Island City review: This is what a big city does to you
Island City is weirdly funny, sarcastic and tragic. You have met these people in real world, maybe you are one of them. A collection of three stories, it puts on display the paradoxes of a metropolitan life.Updated: Sep 02, 2016, 15:05 IST
Cast: Vinay Pathak, Amruta Subhash, Tanishtha Chatterjee
Director: Ruchika Oberoi
Ruchika Oberoi’s multiple award-winning film is a tale of people who have become islands in themselves. They live, exist and operate within a city, yet their world is absolutely cut off from the hustle and bustle around them. They keep walking in search of one soft voice, one touching emotion, one driving sentiment, but the silos are too tough to break out from.
Island City is weirdly funny, sarcastic and tragic. You have met these people in real world, maybe you are one of them. A collection of three stories, it puts on display the paradoxes of a metropolitan life. Oberoi has set it in Mumbai, but it could be any megapolis.
The fun committee
Suyash Chaturvedi (Vinay Pathak) is a robot-like worker in a multinational. He wakes up, eats, goes to job, comes back, sleeps, and then repeats the whole process the next day. Mindlessly competitive with the rest of the lot, he looks depressed and purposeless.
A newly formed committee suggests Suyash’s company to allow the better performing workers a day of absolute fun in order to de-stress them. Suyash tries to avoid it, but is forced to have ‘fun’. After all, you have to give your best to an MNC.
It’s bizarre to see his boss threatening Chaturvedi to ‘enjoy’ even when he wants to return to work. From being treated royally at a spa to licking a candy on a joyride, he appears like a dog chasing his own tail.
An ill tampered patriarch is in the hospital, and his family thinks that buying a new television may bring some joy to their dull lives. Soon they get hooked to a show called Purushhottam about a virtuous son, husband and brother. But, things may go back to their old set-up when the tyrannical man returns home.

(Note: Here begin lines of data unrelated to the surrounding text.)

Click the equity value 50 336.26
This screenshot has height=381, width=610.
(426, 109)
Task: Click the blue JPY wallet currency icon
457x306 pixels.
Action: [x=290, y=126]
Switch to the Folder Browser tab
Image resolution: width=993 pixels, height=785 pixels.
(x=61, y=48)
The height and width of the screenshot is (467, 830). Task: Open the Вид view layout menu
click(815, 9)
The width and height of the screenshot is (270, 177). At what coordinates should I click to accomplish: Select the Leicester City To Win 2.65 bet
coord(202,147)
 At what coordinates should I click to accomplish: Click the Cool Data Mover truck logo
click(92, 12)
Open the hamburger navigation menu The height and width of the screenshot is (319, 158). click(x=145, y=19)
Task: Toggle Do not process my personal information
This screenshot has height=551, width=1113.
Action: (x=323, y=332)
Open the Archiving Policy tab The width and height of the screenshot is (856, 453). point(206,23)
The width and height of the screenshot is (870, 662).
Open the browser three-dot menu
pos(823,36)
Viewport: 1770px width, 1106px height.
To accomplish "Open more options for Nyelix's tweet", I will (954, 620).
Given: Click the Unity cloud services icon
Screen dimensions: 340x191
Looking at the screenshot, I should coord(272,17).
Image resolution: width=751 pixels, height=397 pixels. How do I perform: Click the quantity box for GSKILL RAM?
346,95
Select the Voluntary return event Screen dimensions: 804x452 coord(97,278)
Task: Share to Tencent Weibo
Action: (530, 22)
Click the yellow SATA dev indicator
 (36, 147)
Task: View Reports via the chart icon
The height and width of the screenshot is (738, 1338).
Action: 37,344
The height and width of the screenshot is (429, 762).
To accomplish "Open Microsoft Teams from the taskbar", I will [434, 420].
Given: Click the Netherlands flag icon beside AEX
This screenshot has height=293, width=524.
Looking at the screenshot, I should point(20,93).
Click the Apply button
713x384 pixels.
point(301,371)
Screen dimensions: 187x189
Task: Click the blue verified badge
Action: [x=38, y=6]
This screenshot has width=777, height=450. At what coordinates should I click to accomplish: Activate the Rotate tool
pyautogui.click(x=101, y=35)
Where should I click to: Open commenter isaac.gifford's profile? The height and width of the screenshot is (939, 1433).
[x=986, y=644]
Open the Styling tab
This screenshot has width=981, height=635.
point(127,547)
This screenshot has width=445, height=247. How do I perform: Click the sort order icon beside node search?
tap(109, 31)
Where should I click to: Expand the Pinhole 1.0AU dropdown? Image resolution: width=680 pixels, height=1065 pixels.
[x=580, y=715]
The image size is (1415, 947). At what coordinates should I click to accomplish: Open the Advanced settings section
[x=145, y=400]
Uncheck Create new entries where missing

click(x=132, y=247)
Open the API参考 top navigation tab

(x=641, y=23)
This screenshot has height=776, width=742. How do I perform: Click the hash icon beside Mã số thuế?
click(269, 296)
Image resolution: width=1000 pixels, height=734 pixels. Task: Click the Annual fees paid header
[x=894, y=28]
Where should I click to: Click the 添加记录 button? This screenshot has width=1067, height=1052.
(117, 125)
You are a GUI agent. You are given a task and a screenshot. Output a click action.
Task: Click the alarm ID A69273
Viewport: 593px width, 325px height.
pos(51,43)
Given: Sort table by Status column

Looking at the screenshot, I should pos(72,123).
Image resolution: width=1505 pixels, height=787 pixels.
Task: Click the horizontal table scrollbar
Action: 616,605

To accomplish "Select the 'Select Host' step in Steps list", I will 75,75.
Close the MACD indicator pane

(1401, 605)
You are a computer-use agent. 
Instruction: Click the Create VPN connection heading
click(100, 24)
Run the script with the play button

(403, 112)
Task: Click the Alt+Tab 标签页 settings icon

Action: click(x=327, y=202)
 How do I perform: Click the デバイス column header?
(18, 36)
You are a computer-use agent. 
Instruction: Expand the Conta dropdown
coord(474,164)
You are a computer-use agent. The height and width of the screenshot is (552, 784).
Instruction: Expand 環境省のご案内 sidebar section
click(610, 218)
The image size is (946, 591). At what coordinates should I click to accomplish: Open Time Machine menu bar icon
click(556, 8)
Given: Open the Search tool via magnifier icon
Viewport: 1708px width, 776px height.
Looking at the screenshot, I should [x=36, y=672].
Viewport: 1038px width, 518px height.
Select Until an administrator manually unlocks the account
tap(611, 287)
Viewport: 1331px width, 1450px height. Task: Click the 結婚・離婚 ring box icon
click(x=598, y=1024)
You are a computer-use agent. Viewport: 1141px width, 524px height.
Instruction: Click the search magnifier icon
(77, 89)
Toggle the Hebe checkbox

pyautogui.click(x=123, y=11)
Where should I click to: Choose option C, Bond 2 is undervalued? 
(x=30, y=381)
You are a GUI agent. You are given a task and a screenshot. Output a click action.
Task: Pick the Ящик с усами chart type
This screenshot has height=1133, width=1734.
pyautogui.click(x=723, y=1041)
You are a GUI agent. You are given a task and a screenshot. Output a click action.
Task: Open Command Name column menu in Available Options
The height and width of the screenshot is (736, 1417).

Amruta Subhash, who brilliantly played Nawazuddin Siddiqui’s sister in Raman Raghav 2.0, makes this story an emotional roller-coaster. The ethereal presence of a popular TV character around her makes it even more interesting, but you soon start feeling bad for her. However, you are yet to see the worst which happens in the third story.
The pink letter
Jignesh (Chandan Roy Sanyal) is a foul mouthed mechanic who wants to marry Aarti (Tanishtha Chatterjee), a factory worker, because ‘sundar ladki dhoondne ka time kis ke paas hai’ (who has the time to search for a beautiful girl).
One day, Aarti receives a letter which talks about her soul and hidden desires. The sensible writer wins her over, and she recalls the art of smiling. She writes back and many letters are exchanged through an unknown PO Box. But Aarti doesn’t know what she has signed up for. This may change her life and thought process forever.
All three stories are about dominant men, violence on the soul and the anxiety of being trapped. These characters are not in love with their situations, but the willingness to break the glass ceiling needs an external force. It doesn’t happen on its own. Conditioned to accept things as they are, all three protagonists sleepwalk through their mundane lives.
Every section has a shocking end and that’s cherry on the cake.
Oberoi has woven the story in an intriguing manner where you laugh over the absurdities, but also sympathize with the actors. A lonely urban life is the recurring theme, but Island City comments on other topics such as the MNC work culture, women’s emancipation, stress management as well.
Watch: Trailer of Island City
The most effective story is the last one featuring Tanishtha. When it comes to acting, it’s a battle among equals with Amruta Subhash a shade better than the others.
Island City is well paced, nuanced and to the point. Watch it for the sake of good cinema.